Aralarında Muhammed Emin Yıldırım, Prof. Dr. Faruk Beşer, Nureddin Yıldız, İhsan Şenocak gibi tanınan isimlerin bulunduğu Eyüp Buluşmaları Platformu, Suudi rejimi tarafından Ramazan Bayramı'nın ardından idam edileceği belirtilen âlimler için bir bildiri yayımladı.

Yayımlanan bildiride, Suudi Arabistan Hükümetinin fikir ve kanaatlerini hür bir şeklide açıklama hakkı olan âlimleri tutuklayarak haklarında idam kararı vermesinin İslam'ın adalet ve insaf anlayışıyla bağdaşmadığı belirtildi.

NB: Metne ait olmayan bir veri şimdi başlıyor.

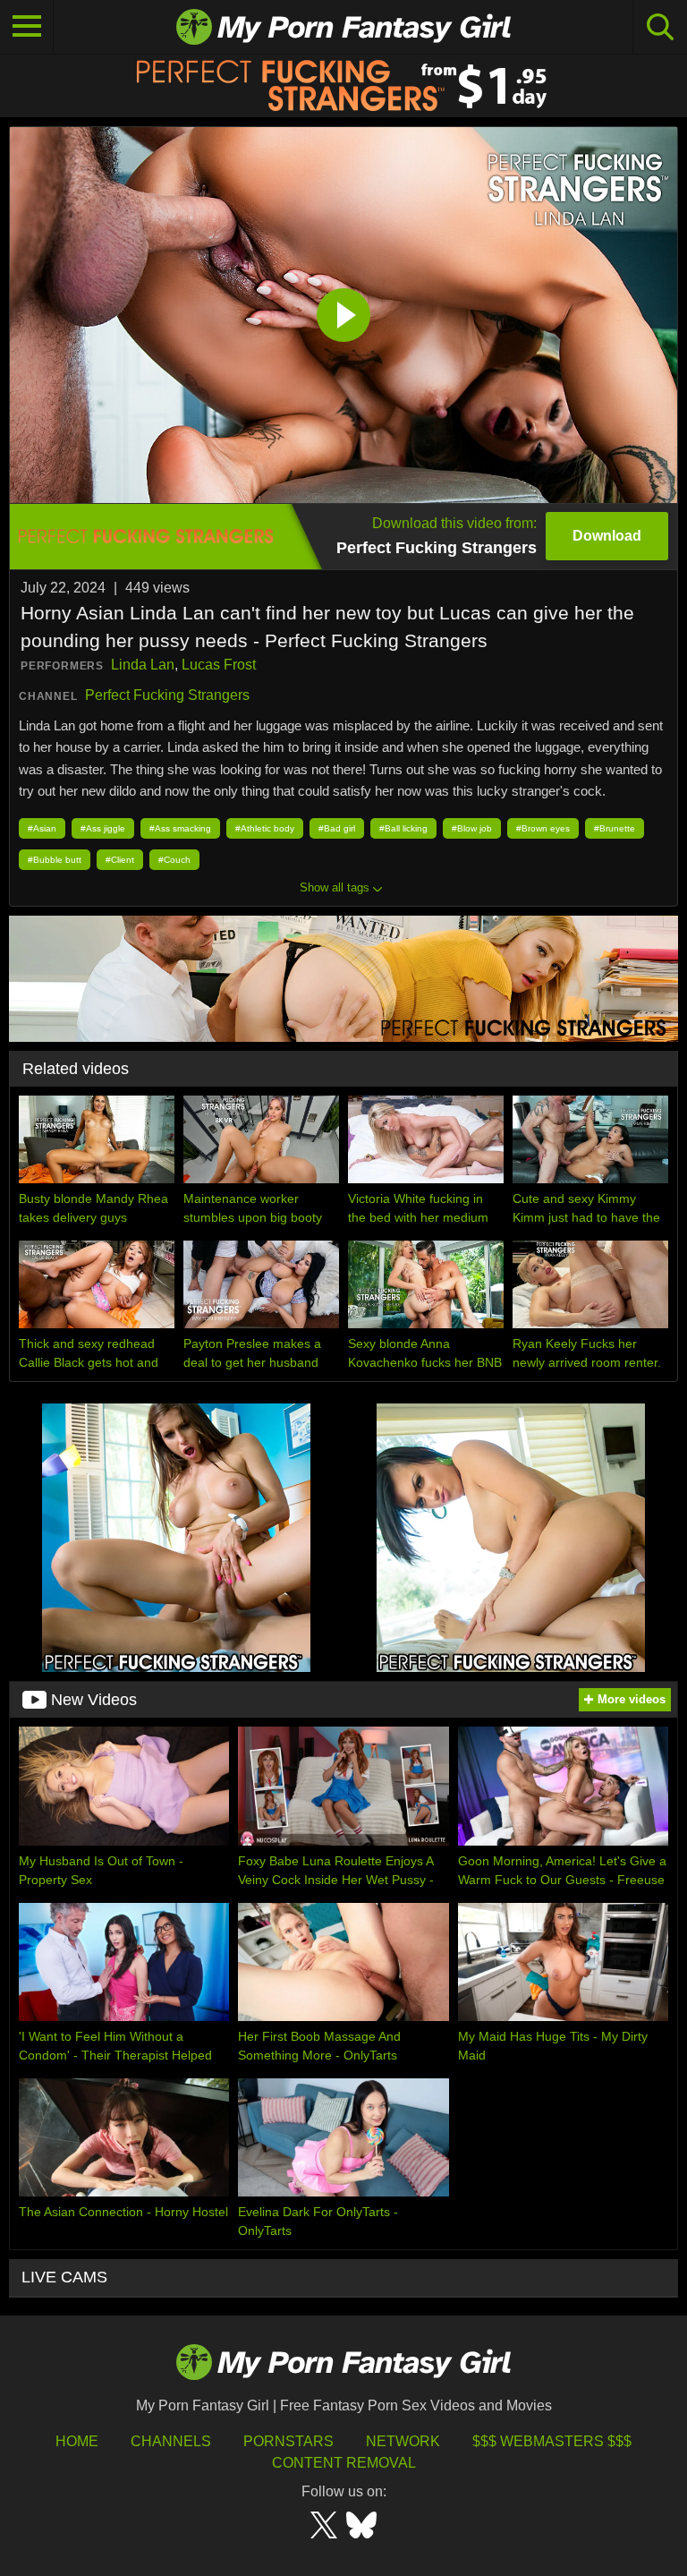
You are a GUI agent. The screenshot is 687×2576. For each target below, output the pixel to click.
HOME (76, 2441)
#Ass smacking (180, 828)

2017 yılından beri Suudi Arabistan hükümetinin âlimlere karşı yürüttüğü kanunsuz ve baskıcı uygulamaların şiddetli bir şekilde devam ettiği ve birçok âlimin Suudi hapishanelerinde tutuklu bulunduğu hatırlatılan açıklamada, "Son olarak alınan duyumlar ve haberlere göre Ramazan Bayramı'ndan sonra içlerinde dünyaca tanınmış âlim Selman el-Avde'nin de bulunduğu birçok tutuklu mümtaz ilim erbabının idam edileceğine dair bilgiler gelmektedir." denildi.

"İdam kararları İslam'ın adalet ve insaf anlayışıyla bağdaşmıyor"

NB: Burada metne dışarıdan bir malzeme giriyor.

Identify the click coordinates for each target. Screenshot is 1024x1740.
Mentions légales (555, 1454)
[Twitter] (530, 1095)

Açıklamanın devamında, "Kur'an'da ve hadislerde ulemaya büyük önem verilmektedir. Hazreti Muhammed (Sallalahu Aleyhi Vesellem)'in varisleri mesabesinde olan âlimler, İslam ümmetinin yanan kandilleridir. İslam medeniyetinin inşasında, umran ve terakki hareketlerinde âlimler öncüdürler. Hal böyle iken Suudi hükümetinin, fikir ve kanaatlerini hür bir şeklide açıklama hakkı olan âlimleri tutuklamasını ve haklarında idam kararı verecek bir düzeye gelmesini, İslam'ın adalet ve insaf anlayışıyla bağdaştırmak mümkün değildir." ifadelerine yer verildi.

İdamların kabul edilemez olduğuna vurgu yapılan açıklamada, "Suudi hükümetinin, Kur'an'ın inişine şahit olan, Mekke ve Medine gibi Harameyni içinde barındıran bu topraklarda âlimlere uyguladığı baskı ve zulmü bütün dünyaya duyurmak resmi, sivil teşekkülleri, yazarları, sanatkârları ve siyasî çevreleri harekete geçirmek sorumluluklarımızın önemli bir parçasıdır. Suudi hükümetinin bir delile ve mesnede dayanmaksızın âlimleri suçlaması, tutuklaması ve bunlarla da iktifa etmeyerek idama mahkûm etmesi asla maşerî vicdanda kabul edilemez." denildi.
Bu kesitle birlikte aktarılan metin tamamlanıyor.